Clinical Significance of Additional Ablation of Atrial Premature Beats after Catheter Ablation for Atrial Fibrillation.
- Author:
In Soo KIM
1
;
Pil Sung YANG
;
Tae Hoon KIM
;
Junbeum PARK
;
Jin Kyu PARK
;
Jae Sun UHM
;
Boyoung JOUNG
;
Moon Hyoung LEE
;
Hui Nam PAK
Author Information
- Publication Type:Original Article ; Research Support, Non-U.S. Gov't
- Keywords: Atrial fibrillation; catheter ablation; atrial premature beats; recurrence
- MeSH: Atrial Fibrillation/*physiopathology; *Cardiac Complexes, Premature; Catheter Ablation/*methods; *Electric Countershock; Female; Humans; Male; Middle Aged; Prospective Studies; *Recurrence; Treatment Outcome
- From:Yonsei Medical Journal 2016;57(1):72-80
- CountryRepublic of Korea
- Language:English
- Abstract: PURPOSE: The clinical significance of post-procedural atrial premature beats immediately after catheter ablation for atrial fibrillation (AF) has not been clearly determined.
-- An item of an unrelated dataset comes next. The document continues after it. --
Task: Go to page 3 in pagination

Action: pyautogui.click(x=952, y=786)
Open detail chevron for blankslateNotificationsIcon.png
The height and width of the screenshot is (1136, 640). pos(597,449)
We hypothesized that the provocation of immediate recurrence of atrial premature beats (IRAPB) and additional ablation improves the clinical outcome of AF ablation. MATERIALS AND METHODS: We enrolled 200 patients with AF (76.5% males; 57.4+/-11.1 years old; 64.3% paroxysmal AF) who underwent catheter ablation. Post-procedure IRAPB was defined as frequent atrial premature beats (> or =6/min) under isoproterenol infusion (5 microg/min), monitored for 10 min after internal cardioversion, and we ablated mappable IRAPBs. Post-procedural IRAPB provocations were conducted in 100 patients. We compared the patients who showed IRAPB with those who did not. We also compared the IRAPB provocation group with 100 age-, sex-, and AF-type-matched patients who completed ablation without provocation (No-Test group). RESULTS: 1) Among the post-procedural IRAPB provocation group, 33% showed IRAPB and required additional ablation with a longer procedure time (p=0.001) than those without IRAPB, without increasing the complication rate. 2) During 18.0+/-6.6 months of follow-up, the patients who showed IRAPB had a worse clinical recurrence rate than those who did not (27.3% vs. 9.0%; p=0.016), in spite of additional IRAPB ablation. 3) However, the clinical recurrence rate was significantly lower in the IRAPB provocation group (15.0%) than in the No-Test group (28.0%; p=0.025) without lengthening of the procedure time or raising complication rate. CONCLUSION: The presence of post-procedural IRAPB was associated with a higher recurrence rate after AF ablation. However, IRAPB provocation and additional ablation might facilitate a better clinical outcome. A further prospective randomized study is warranted.